Problem to work on: Please write out the listing below line by line, keeping every character unchanged.

'''

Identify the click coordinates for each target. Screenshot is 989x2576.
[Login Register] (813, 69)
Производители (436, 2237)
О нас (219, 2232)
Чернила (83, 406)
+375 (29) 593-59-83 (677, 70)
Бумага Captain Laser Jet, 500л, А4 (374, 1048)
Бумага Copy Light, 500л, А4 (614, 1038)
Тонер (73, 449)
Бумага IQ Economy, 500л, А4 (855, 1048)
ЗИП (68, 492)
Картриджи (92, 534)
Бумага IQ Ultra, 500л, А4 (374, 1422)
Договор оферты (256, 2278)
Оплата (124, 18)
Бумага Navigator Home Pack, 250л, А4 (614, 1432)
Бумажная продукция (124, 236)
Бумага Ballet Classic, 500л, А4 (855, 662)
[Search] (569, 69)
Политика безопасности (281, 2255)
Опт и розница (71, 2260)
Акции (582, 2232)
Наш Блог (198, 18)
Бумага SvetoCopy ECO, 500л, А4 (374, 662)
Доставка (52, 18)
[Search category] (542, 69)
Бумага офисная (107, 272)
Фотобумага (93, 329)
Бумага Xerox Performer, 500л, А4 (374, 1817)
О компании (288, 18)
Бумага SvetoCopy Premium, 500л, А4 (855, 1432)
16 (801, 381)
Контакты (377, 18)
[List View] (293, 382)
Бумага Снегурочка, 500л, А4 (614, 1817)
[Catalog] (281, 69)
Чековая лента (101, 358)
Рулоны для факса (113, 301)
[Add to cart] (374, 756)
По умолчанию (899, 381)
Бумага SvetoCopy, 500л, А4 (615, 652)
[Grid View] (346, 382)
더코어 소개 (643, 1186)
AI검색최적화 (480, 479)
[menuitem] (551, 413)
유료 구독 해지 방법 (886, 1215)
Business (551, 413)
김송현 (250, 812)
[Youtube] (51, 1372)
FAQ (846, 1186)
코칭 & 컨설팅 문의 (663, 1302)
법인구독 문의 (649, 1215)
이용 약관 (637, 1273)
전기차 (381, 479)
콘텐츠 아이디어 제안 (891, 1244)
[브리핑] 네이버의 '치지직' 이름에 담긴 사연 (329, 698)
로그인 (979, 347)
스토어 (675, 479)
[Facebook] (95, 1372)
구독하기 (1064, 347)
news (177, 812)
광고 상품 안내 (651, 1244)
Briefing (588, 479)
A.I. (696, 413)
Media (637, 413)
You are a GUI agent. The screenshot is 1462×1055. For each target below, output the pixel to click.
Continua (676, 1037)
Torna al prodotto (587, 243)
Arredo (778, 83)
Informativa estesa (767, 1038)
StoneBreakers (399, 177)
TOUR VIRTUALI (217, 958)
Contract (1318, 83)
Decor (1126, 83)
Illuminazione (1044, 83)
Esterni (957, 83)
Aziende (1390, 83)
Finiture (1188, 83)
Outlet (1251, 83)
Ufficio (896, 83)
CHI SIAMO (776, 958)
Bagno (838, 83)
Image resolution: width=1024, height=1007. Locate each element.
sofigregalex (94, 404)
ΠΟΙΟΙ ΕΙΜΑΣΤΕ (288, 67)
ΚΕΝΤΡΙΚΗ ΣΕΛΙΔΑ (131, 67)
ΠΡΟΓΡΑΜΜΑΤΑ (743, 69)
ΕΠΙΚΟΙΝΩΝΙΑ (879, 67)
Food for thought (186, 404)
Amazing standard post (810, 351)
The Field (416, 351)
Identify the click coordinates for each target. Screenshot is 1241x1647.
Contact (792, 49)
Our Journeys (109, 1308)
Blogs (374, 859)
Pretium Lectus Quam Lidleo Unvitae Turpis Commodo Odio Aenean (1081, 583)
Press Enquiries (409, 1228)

'''

Written response:
Identify the click coordinates for each target. Screenshot is 989x2576.
[Login Register] (813, 69)
Производители (436, 2237)
О нас (219, 2232)
Чернила (83, 406)
+375 (29) 593-59-83 (677, 70)
Бумага Captain Laser Jet, 500л, А4 (374, 1048)
Бумага Copy Light, 500л, А4 (614, 1038)
Тонер (73, 449)
Бумага IQ Economy, 500л, А4 (855, 1048)
ЗИП (68, 492)
Картриджи (92, 534)
Бумага IQ Ultra, 500л, А4 (374, 1422)
Договор оферты (256, 2278)
Оплата (124, 18)
Бумага Navigator Home Pack, 250л, А4 (614, 1432)
Бумажная продукция (124, 236)
Бумага Ballet Classic, 500л, А4 (855, 662)
[Search] (569, 69)
Политика безопасности (281, 2255)
Опт и розница (71, 2260)
Акции (582, 2232)
Наш Блог (198, 18)
Бумага SvetoCopy ECO, 500л, А4 (374, 662)
Доставка (52, 18)
[Search category] (542, 69)
Бумага офисная (107, 272)
Фотобумага (93, 329)
Бумага Xerox Performer, 500л, А4 (374, 1817)
О компании (288, 18)
Бумага SvetoCopy Premium, 500л, А4 (855, 1432)
16 (801, 381)
Контакты (377, 18)
[List View] (293, 382)
Бумага Снегурочка, 500л, А4 (614, 1817)
[Catalog] (281, 69)
Чековая лента (101, 358)
Рулоны для факса (113, 301)
[Add to cart] (374, 756)
По умолчанию (899, 381)
Бумага SvetoCopy, 500л, А4 (615, 652)
[Grid View] (346, 382)
더코어 소개 (643, 1186)
AI검색최적화 (480, 479)
[menuitem] (551, 413)
유료 구독 해지 방법 (886, 1215)
Business (551, 413)
김송현 (250, 812)
[Youtube] (51, 1372)
FAQ (846, 1186)
코칭 & 컨설팅 문의 (663, 1302)
법인구독 문의 (649, 1215)
이용 약관 (637, 1273)
전기차 (381, 479)
콘텐츠 아이디어 제안 (891, 1244)
[브리핑] 네이버의 '치지직' 이름에 담긴 사연 (329, 698)
로그인 (979, 347)
스토어 (675, 479)
[Facebook] (95, 1372)
구독하기 (1064, 347)
news (177, 812)
광고 상품 안내 (651, 1244)
Briefing (588, 479)
A.I. (696, 413)
Media (637, 413)
You are a GUI agent. The screenshot is 1462×1055. For each target below, output the pixel to click.
Continua (676, 1037)
Torna al prodotto (587, 243)
Arredo (778, 83)
Informativa estesa (767, 1038)
StoneBreakers (399, 177)
TOUR VIRTUALI (217, 958)
Contract (1318, 83)
Decor (1126, 83)
Illuminazione (1044, 83)
Esterni (957, 83)
Aziende (1390, 83)
Finiture (1188, 83)
Outlet (1251, 83)
Ufficio (896, 83)
CHI SIAMO (776, 958)
Bagno (838, 83)
Image resolution: width=1024, height=1007. Locate each element.
sofigregalex (94, 404)
ΠΟΙΟΙ ΕΙΜΑΣΤΕ (288, 67)
ΚΕΝΤΡΙΚΗ ΣΕΛΙΔΑ (131, 67)
ΠΡΟΓΡΑΜΜΑΤΑ (743, 69)
ΕΠΙΚΟΙΝΩΝΙΑ (879, 67)
Food for thought (186, 404)
Amazing standard post (810, 351)
The Field (416, 351)
Identify the click coordinates for each target. Screenshot is 1241x1647.
Contact (792, 49)
Our Journeys (109, 1308)
Blogs (374, 859)
Pretium Lectus Quam Lidleo Unvitae Turpis Commodo Odio Aenean (1081, 583)
Press Enquiries (409, 1228)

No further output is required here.